### TASK OBJECTIVE
Print the records word for word, starting with the line that contains "coordinates (636, 778)." and going on through the final line of the records.

### RECORDS SHOWN
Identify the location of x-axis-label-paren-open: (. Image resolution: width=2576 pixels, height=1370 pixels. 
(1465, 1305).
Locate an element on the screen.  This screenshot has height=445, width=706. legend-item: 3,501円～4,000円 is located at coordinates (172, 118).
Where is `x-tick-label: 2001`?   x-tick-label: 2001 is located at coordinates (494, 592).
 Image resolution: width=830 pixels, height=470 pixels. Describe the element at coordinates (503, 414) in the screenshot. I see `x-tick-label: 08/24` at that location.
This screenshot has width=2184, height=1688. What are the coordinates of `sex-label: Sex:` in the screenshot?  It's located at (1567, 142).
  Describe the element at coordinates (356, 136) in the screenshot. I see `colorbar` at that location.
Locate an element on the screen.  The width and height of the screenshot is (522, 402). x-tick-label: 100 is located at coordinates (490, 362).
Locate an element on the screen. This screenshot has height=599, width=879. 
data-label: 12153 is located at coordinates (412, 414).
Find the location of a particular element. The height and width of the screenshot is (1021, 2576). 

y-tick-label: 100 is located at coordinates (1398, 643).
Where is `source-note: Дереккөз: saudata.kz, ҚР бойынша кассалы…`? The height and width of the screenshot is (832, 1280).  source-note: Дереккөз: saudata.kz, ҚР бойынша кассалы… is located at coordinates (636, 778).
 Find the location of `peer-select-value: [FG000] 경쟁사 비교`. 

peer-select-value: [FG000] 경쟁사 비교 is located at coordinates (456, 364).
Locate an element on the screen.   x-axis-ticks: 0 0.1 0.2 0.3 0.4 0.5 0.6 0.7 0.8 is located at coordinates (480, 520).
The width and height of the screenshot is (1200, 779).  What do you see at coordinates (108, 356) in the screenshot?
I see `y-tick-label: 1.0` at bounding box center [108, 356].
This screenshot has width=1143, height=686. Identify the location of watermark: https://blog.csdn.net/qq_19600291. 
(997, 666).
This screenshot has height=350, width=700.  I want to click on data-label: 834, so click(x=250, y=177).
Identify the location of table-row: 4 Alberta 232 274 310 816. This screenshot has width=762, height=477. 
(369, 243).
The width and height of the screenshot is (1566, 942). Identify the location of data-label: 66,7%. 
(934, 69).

### ANSWER SPACE
Where is `source-note: Дереккөз: saudata.kz, ҚР бойынша кассалы…`? The height and width of the screenshot is (832, 1280).  source-note: Дереккөз: saudata.kz, ҚР бойынша кассалы… is located at coordinates (636, 778).
 Find the location of `peer-select-value: [FG000] 경쟁사 비교`. 

peer-select-value: [FG000] 경쟁사 비교 is located at coordinates (456, 364).
Locate an element on the screen.   x-axis-ticks: 0 0.1 0.2 0.3 0.4 0.5 0.6 0.7 0.8 is located at coordinates (480, 520).
The width and height of the screenshot is (1200, 779).  What do you see at coordinates (108, 356) in the screenshot?
I see `y-tick-label: 1.0` at bounding box center [108, 356].
This screenshot has width=1143, height=686. Identify the location of watermark: https://blog.csdn.net/qq_19600291. 
(997, 666).
This screenshot has height=350, width=700.  I want to click on data-label: 834, so click(x=250, y=177).
Identify the location of table-row: 4 Alberta 232 274 310 816. This screenshot has width=762, height=477. 
(369, 243).
The width and height of the screenshot is (1566, 942). Identify the location of data-label: 66,7%. 
(934, 69).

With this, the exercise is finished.